Business brokerage can be a difficult industry to break into. The investment of time and effort it takes to build a solid base of connections with business owners can seem overwhelming.
But Melissa Gaddy, a broker with Sunbelt of Charleston, finds her career rewarding and engaging. “I love seeing how different people earn a living. Every day, I see a variety of businesses where owners have created an income for themselves and their families doing something they are passionate about.”
Understanding the varied ways people earn a living is one of Gaddy’s favorite parts of the job. “Work and career don’t have to be filled with drudgery. Entrepreneurs and business owners can create a career and an income by finding that space in the economy where their needs and interests intersect. I love helping connect these people. Business owners have spent years cultivating and growing their business, and selling that business can be an emotional, difficult decision.
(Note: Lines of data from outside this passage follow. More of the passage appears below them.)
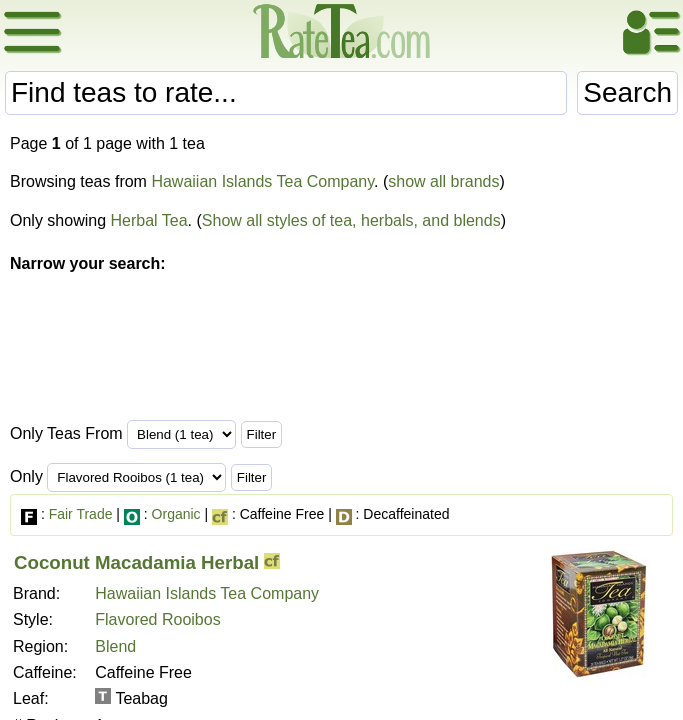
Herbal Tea (149, 220)
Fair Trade (81, 514)
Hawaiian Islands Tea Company (262, 181)
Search (627, 92)
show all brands (443, 181)
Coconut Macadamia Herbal (136, 562)
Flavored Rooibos (157, 619)
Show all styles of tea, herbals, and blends (351, 220)
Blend (115, 646)
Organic (176, 514)
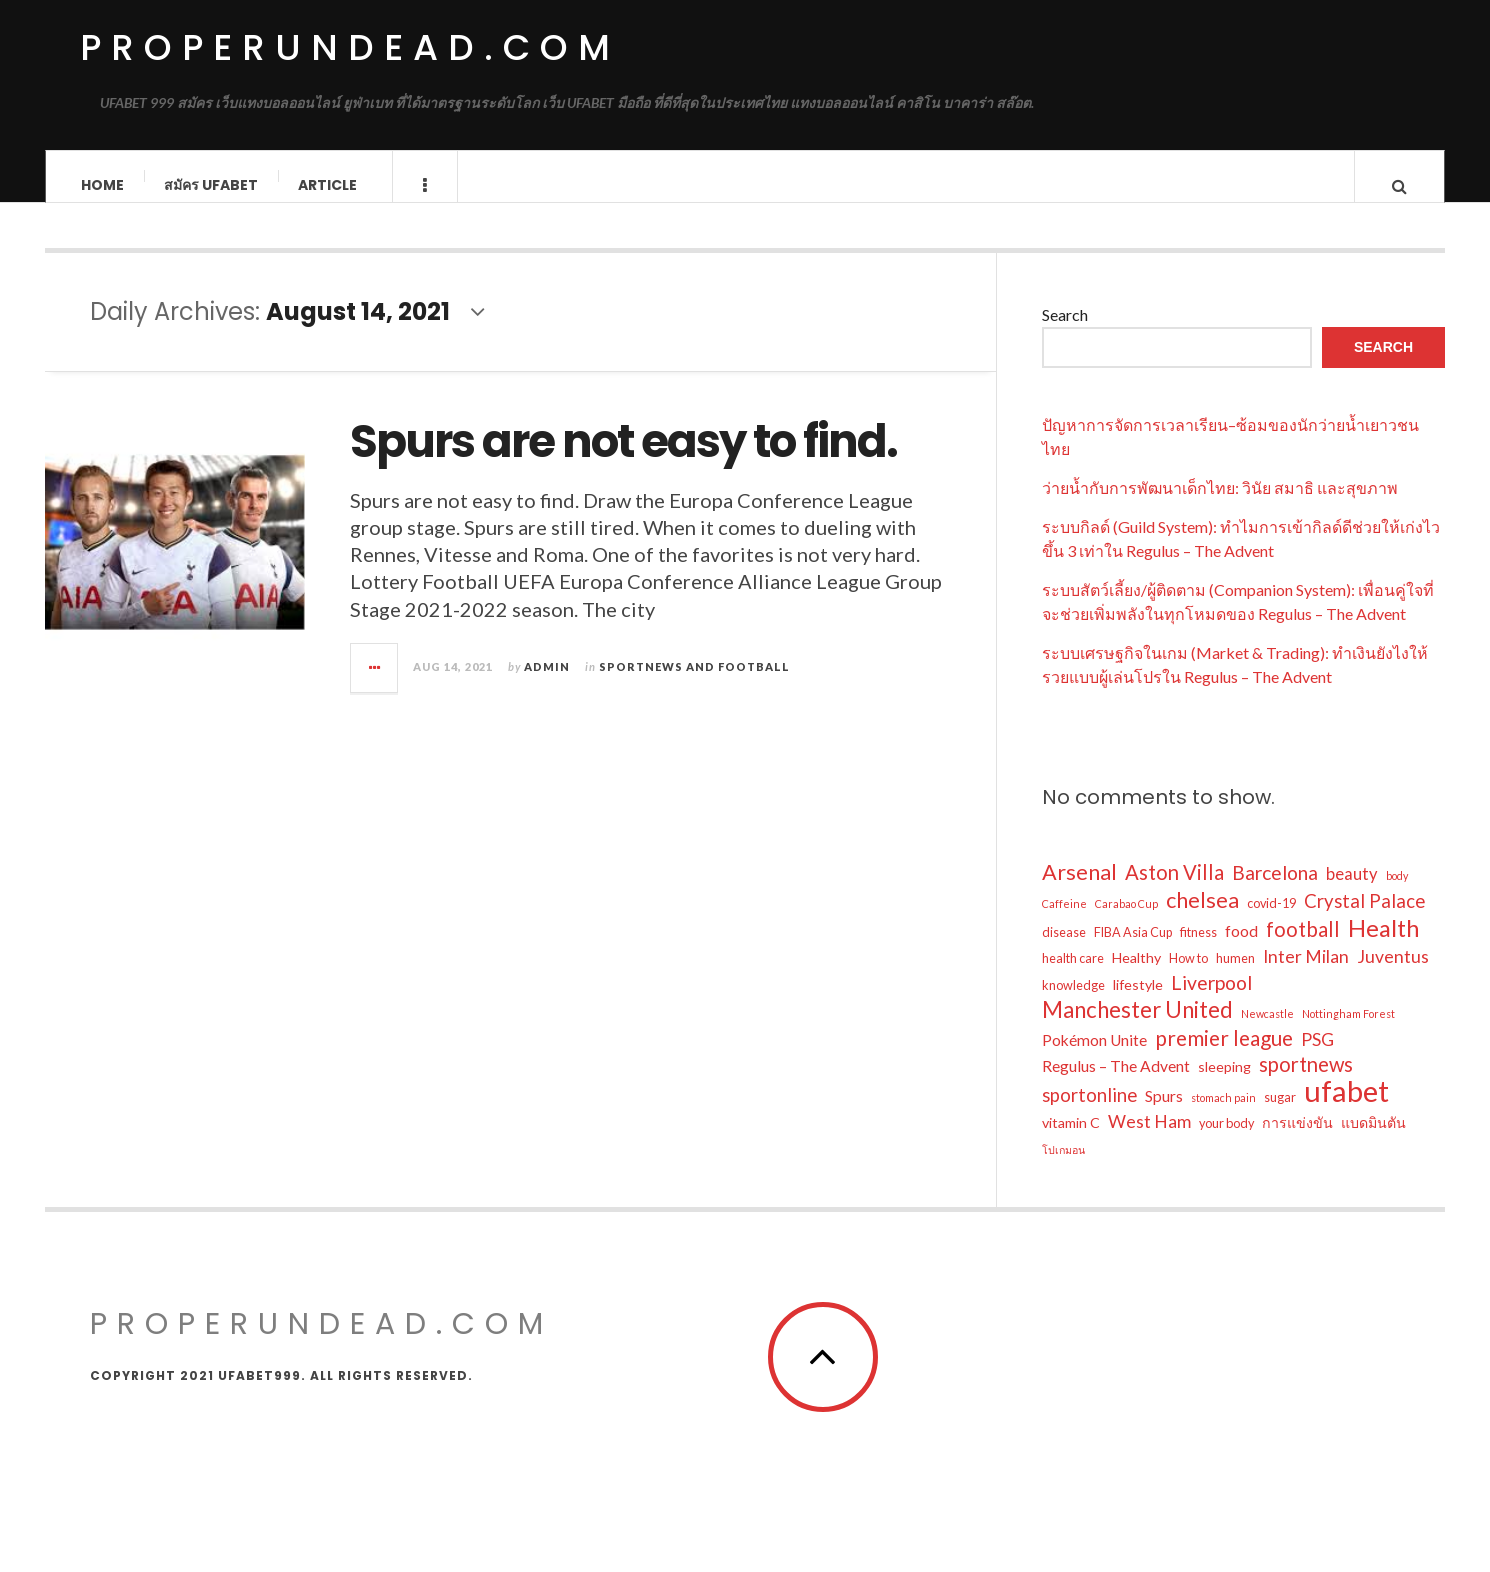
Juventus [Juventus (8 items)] (1393, 973)
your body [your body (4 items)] (1226, 1140)
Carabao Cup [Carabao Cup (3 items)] (1126, 920)
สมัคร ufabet (211, 185)
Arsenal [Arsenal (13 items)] (1079, 889)
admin (547, 683)
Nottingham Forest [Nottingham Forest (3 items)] (1348, 1030)
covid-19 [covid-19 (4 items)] (1271, 920)
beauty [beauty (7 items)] (1352, 891)
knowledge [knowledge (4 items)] (1073, 1002)
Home (102, 185)
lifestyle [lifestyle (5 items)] (1138, 1001)
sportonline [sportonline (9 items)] (1089, 1112)
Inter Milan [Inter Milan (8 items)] (1306, 973)
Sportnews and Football (694, 683)
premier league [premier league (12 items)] (1224, 1055)
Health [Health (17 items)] (1383, 945)
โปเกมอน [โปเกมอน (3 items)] (1063, 1166)
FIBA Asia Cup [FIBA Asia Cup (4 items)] (1133, 949)
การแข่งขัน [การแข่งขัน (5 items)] (1297, 1139)
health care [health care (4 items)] (1073, 975)
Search (1065, 331)
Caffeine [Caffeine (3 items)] (1064, 920)
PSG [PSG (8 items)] (1317, 1056)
I strive to recognize the value they have built and help them maximize their return, all while protecting confidentiality,” she explained.
Gaddy noted that women in business brokerage can achieve success financially, as well as from a satisfaction perspective. “We tend to understand the financial as well as the emotional side of selling a business. It can be a numbers game — business owners want to sell for top dollar, but they also want a consultant who can guide them successfully through the process. I can be an intermediary who will negotiate, compromise and communicate stability and confidence to the major life transition of selling their business and entrusting its future to a new owner.”
Gaddy spent more than a decade with Wachovia Bank (now Wells Fargo) in the commercial division doing risk management, financial analysis and underwriting. She took a break to raise three children in Mount Pleasant — at the same time running two businesses: a fitness franchise and a commercial embroidery business. She joined Sunbelt Business Brokers in February 2019.
Explaining her decision, Gaddy recalled that every Monday morning in the business section of the Post and Courier, she would notice an advertisement for Sunbelt Business Brokers that included a photo of only men.
“I knew there were many women entrepreneurs, and womenowned businesses continue to be one of the fast growing demographics of business ownership,” she said. “My experience could be a needed and welcomed addition. Using my background in finance and risk management — along with a desire to help small businesses in transition — was the perfect fit for me.”